Observateur attentif et fort d’une profonde expérience japonaise, l’illustrateur Florent Chavouet raconte Taïwan.
Je pourrais dire que les gens sont sympas, accueillants, qu’on y mange bien, que les services sont fiables et la vie pas chère. Je pourrais dire que c’est un pays à voir – est-ce un pays d’ailleurs ? – et qu’il y a “plein de choses à faire”. Enfin, je pourrais conclure que c’est un peu comme le Japon, mais pas vraiment.
Oui, je pourrais écrire tout ça, puisque rien n’est tout à fait faux, mais tout à peu près mal-
honnête. Et puis surtout, comparer un pays avec un autre est un exercice que je préfère contourner. Contournons alors.
Les raisons qui m’ont emmené à Taïwan, car il s’agit de Taïwan, sont bien différentes de celles qui m’ont embarqué au Japon bien des années auparavant. Le Bureau Français de Taipei – est-ce seulement un bureau ?– m’a offert d’inaugurer son tout nouveau programme de résidences artistiques nommé Villa Formose qui propose aux acteurs français de différents secteurs culturels (écriture, spectacles vivants…) de séjourner plusieurs semaines sur l’île.
Dans mon cas il s’agissait d’un mois et demi, réparti sur deux sites. “La résidence de Taipei va vous plaire, c’est une villa japonaise restaurée.” J’ai apprécié l’attention que j’ai prise comme un pied de nez dans l’œil. Quelle étrange gymnastique que de loger dans un environnement d’une culture lui-même logé dans une autre. Pour le contournement, c’est raté. Il va bien falloir réfléchir à cette histoire de Japon et de Taïwan, si possible sans H majuscule. Bien sûr, j’en connaissais les grandes lignes, l’annexion, l’occupation, la colonisation et puis la rétrocession. Au-delà, le Japon n’avait plus que des souvenirs à proposer. Et, première curiosité, pas que des mauvais. J’ai pu le constater très tôt par les quelques affections que m’ont témoignées les Taïwanais rencontrés lors du salon international du livre de Taipei, au tout début de mon séjour.
Certes, mes livres sur le Japon et les circonstances de ces échanges ont sans doute biaisé la représentativité du panel, mais j’ai été réellement surpris de l’engouement du public pour l’archipel. Aucune question suspecte, aucune référence marquée, pas de femmes de réconfort, de travailleurs forcés ou d’acculturation, comme si l’histoire avait vraiment perdu son H majuscule. Le passé s’était-il incliné devant la puissance culturelle du voisin nippon ?

Consigne: Prolongez le récit du séjour à Taïwan en reprenant juste après sa dernière phrase. Les lignes qui suivent ne sont pas nécessaires.

Lignes fournies:
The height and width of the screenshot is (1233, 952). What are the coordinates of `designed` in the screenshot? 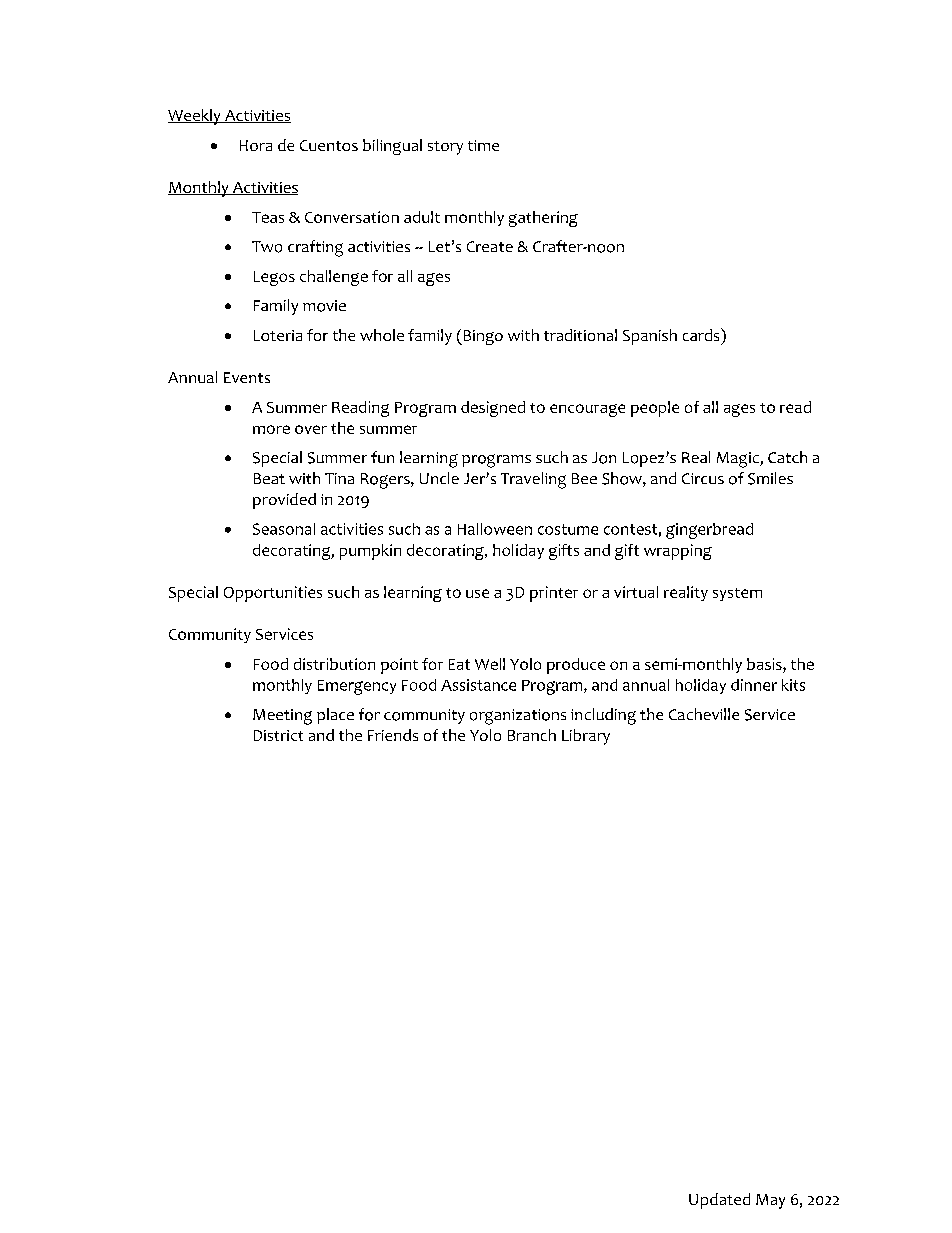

---

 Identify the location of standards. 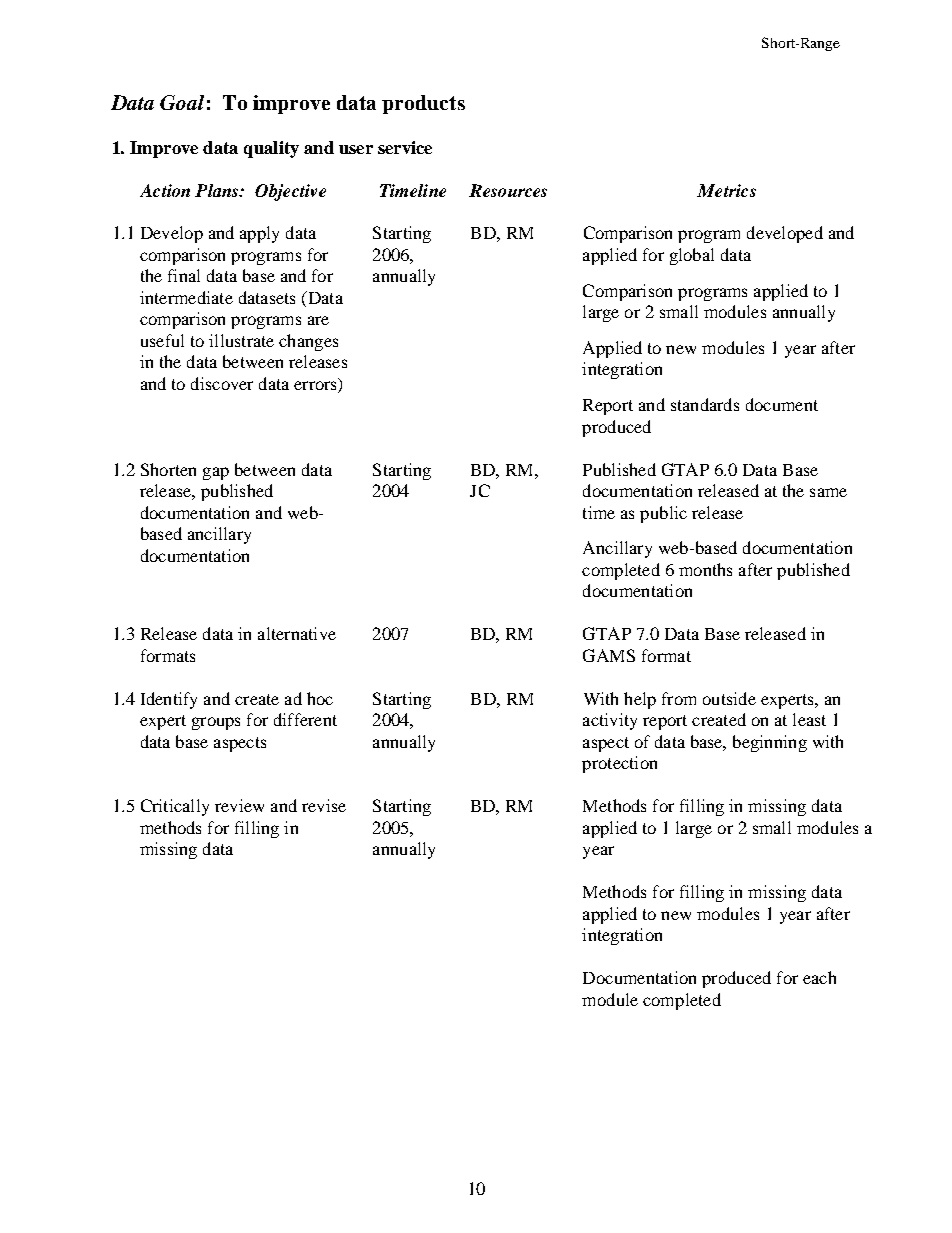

Réponse à l'exercice:
Il est vrai que les habits neufs de l’ancien colonisateur rassurent plus que les uniformes de l’autre côté du détroit et qu’un passé moins lointain que l’occupation japonaise. Je l’ai compris facilement une semaine après mon arrivée le 28 février, journée de commémoration du début de la Terreur Blanche. Ce nom donné aux trente années qui suivirent la passation de pouvoir aux Chinois nationalistes de Tchang Kai-Chek est une date tout à fait respectée par l’arrêt une minute durant de toute activité dans les rues de Taipei. Est-ce donc cela le secret d’un passé qui passe ? Qu’il soit suivi d’un pire passé ? Là s’arrête ma réflexion d’historien improvisé, incapable malgré lui de contourner le sujet. Le Japon avait été là pour certaines raisons, il l’est désormais pour d’autres et je peux donc transporter mon petit bagage sans retenue.
Me voilà à Taïwan pour un mois et demi dans un rôle plus facile à porter pour moi, celui de dessinateur. Et, comme les vieilles habitudes ne se perdent jamais, j’ai renoué avec le croquis de rue, un mode pratique puisqu’il ne nécessite rien d’autre que le vagabondage distrait et un regard non sélectif sur l’environnement. C’est la façon dont j’ai vécu Tôkyô il y a bien d’années et c’est la même attitude qui m’a animé à Taipei. Novice en tout, béotien partout, je ne pouvais qu’aller à la cueillette aux surprises. Et pour qui découvre les rues de la ville pour la première fois, ces surprises sont nombreuses, fréquentes et parfois évidentes à tout le monde.
D’abord, cette densité de petits commerces en tout genre, quel que soit le chemin emprunté. Garagiste pour deux roues, échoppe de jus de fruits, thé et café, coiffeur pour humains, coiffeur pour chiens, boui-boui, vendeur de fruits, micro papeterie, marchand d’objets religieux… la liste est longue bien sûr, mais ce qui étonne, c’est surtout le maillage, la fréquence de ces petites boutiques. Il semble, surtout pour quelqu’un qui vient des campagnes françaises plutôt déshéritées, que chaque rue a son activité minimale. Si bien qu’on peut être surpris, à double raison, lorsque l’on erre par hasard dans une ruelle où seulement une pauvre petite quincaillerie opère, sans le voisinage d’une école de musique, d’un vendeur de thé ou de billets de loterie. C’est très rare, mais parfois quelques rues ont une animation à peu près normale selon les critères européens (index Clermont-Ferrand).
Cette vie urbaine, pour le promeneur, est une source renouvelée d’intérêt. On ne comprend pas forcément ce qui est vendu, si c’est ouvert ou fermé, peut-on entrer, c’est écrit quoi, tiens une boutique de bassines en plastique, la découverte est toujours suspendue dans l’air. Pour un dessinateur, cette ambiance est accompagnée d’une deuxième satisfaction, celle de la profusion de sujets à dessiner.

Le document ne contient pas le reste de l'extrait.